Cukup waktu bercengkerama di Taman Hippodrome, yang juga bagian dari halaman Masjid, kami pun bergeser dan menuju bangunan Masjid yang terletak di kawasan Sultan Ahmet ini. Oleh karena itu, Masjid Sultan Ahmed atau yang lebih dikenal dengan Blue Mosque adalah sebuah masjid indah dan bersejarah yang berada di Istanbul, Turki. Disebut dengan Blue Mosque atau Masjid Biru, karena dinding interiornya dihiasi dengan keramik berwarna biru.

Masjid bersejarah ini dibangun pada masa pemerintahan Sultan Ahmed I tahun 1616. Masjid ini memiliki 9 kubah serta 6 menara masjid yang berdiri di sekitarnya. Selain interiornya yang indah, dengan hiasan berdesain tradisional Ottoman, dinding bagian dalamnya dihiasi sekitar 20.000 keping mosaik biru, dengan 260 jendela dengan kaca-kaca patri (stained glass), semakin mempercantik arsitektur bangunan ini.
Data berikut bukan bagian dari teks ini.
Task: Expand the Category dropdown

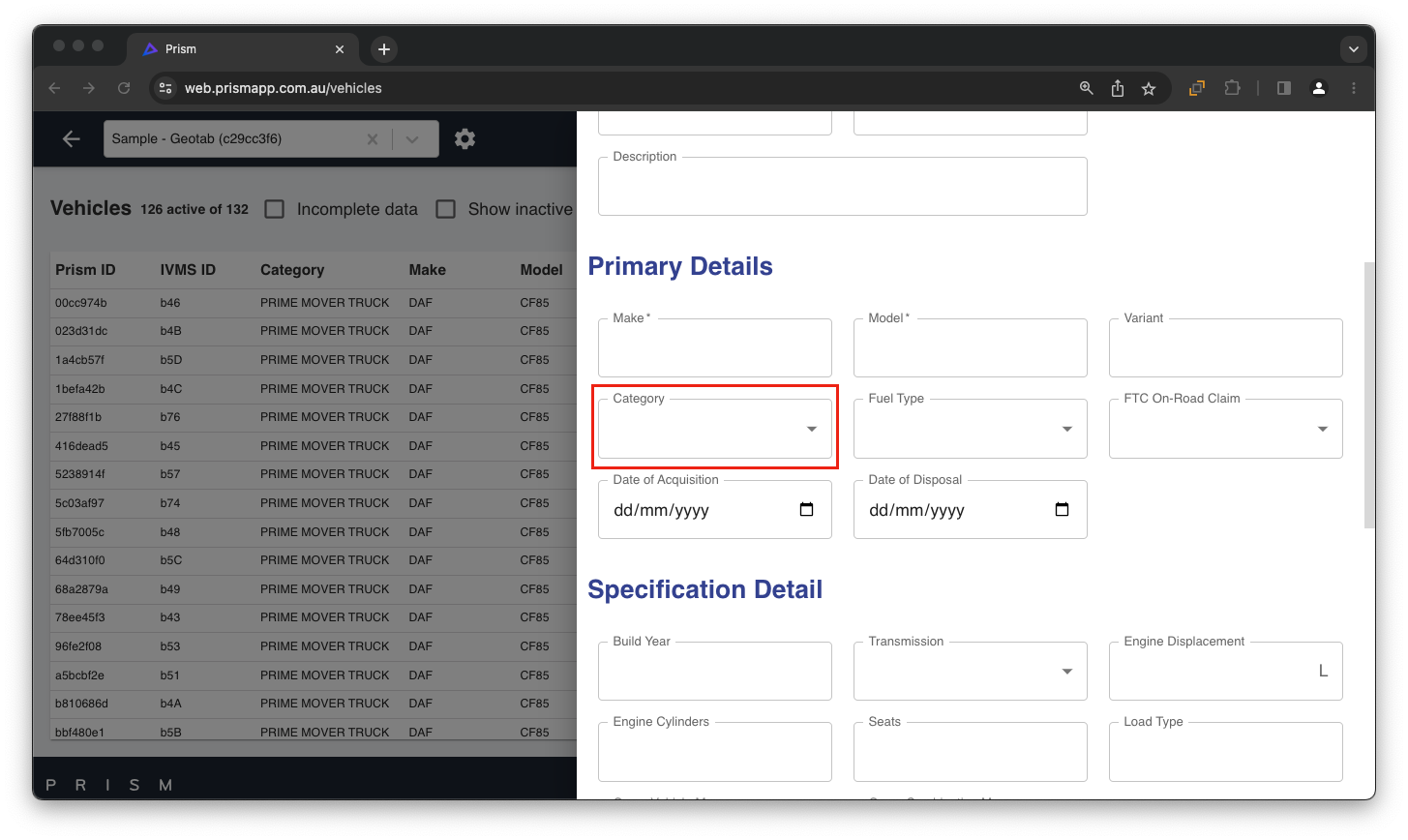Action: click(x=715, y=429)
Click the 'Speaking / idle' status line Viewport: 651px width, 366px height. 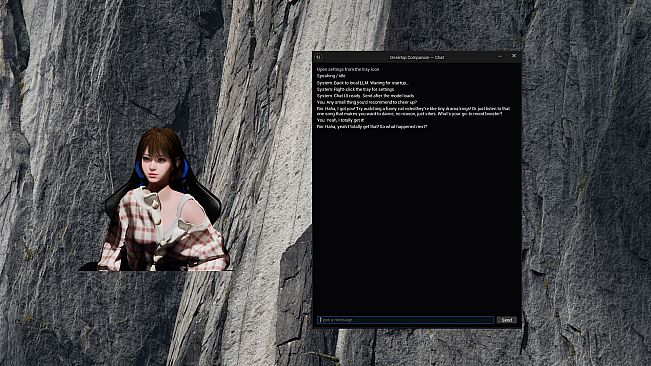coord(331,76)
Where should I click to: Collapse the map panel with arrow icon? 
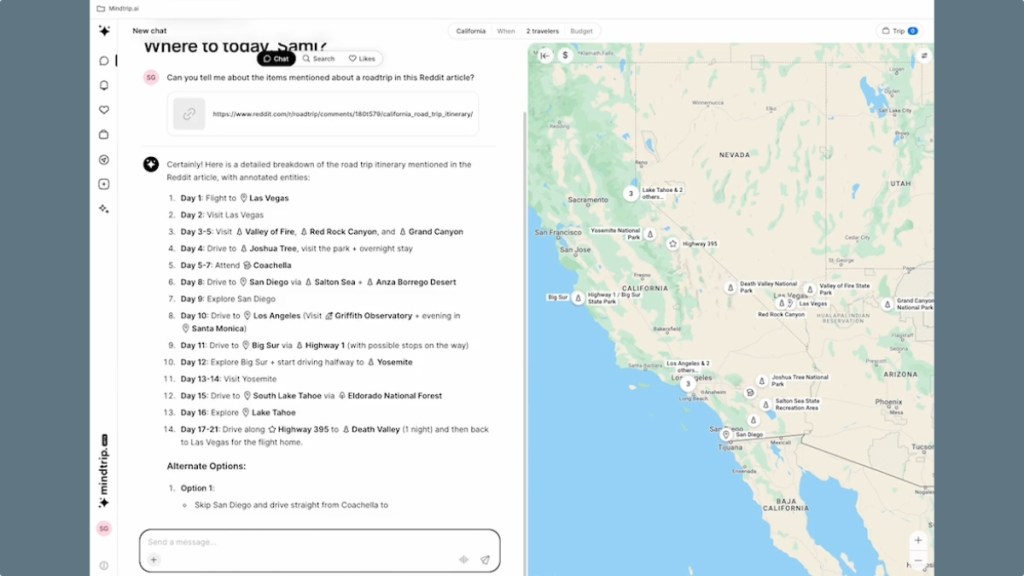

Masjid ini juga memiliki halaman yang luas sehingga menambah kemegahannya.

Sumber: Supartono JW (di dalam Masjid Sultan Ahmed)

Untuk masuk ke dalam Masjid, kamu pun harus melalui pintu belakang dan antri. Petugas penjaga Masjid juga membagikan tas plastik kepada setiap pengunjung untuk menyimpan sepatu atau sendalnya sebelum masuk ke dalam Masjid yang sangat indah dan megah ini. Setelah cukup waktu, bercengkerama, saya dan rombongan bergegas menuju ke Topkapi Palace.

Sumber: Supartono JW (Topkapi Palace)

Topkapi Palace merupakan sebuah museum yang dulunya kompleks istana  tempat tinggal Sultan Ottoman Turki. Istana ini dibangun pada masa pemerintahan Sultan Mehmed II sekitar tahun 1459 dan menjadi tempat tinggal para sultan Ottoman Turki hingga 400 tahun.

Istana ini tidak hanya digunakan sebagai tempat tinggal saja, tapi juga difungsikan sebagai pusat pemerintahan. Karena itulah di kompleks Topkapi Palace tersedia fasilitas yang sangat lengkap, seperti sekolah, asrama, perpustakaan, rumah sakit, masjid, taman, dan lain-lain.

Sumber: Supartono JW (Di dalam Basilica Cistern)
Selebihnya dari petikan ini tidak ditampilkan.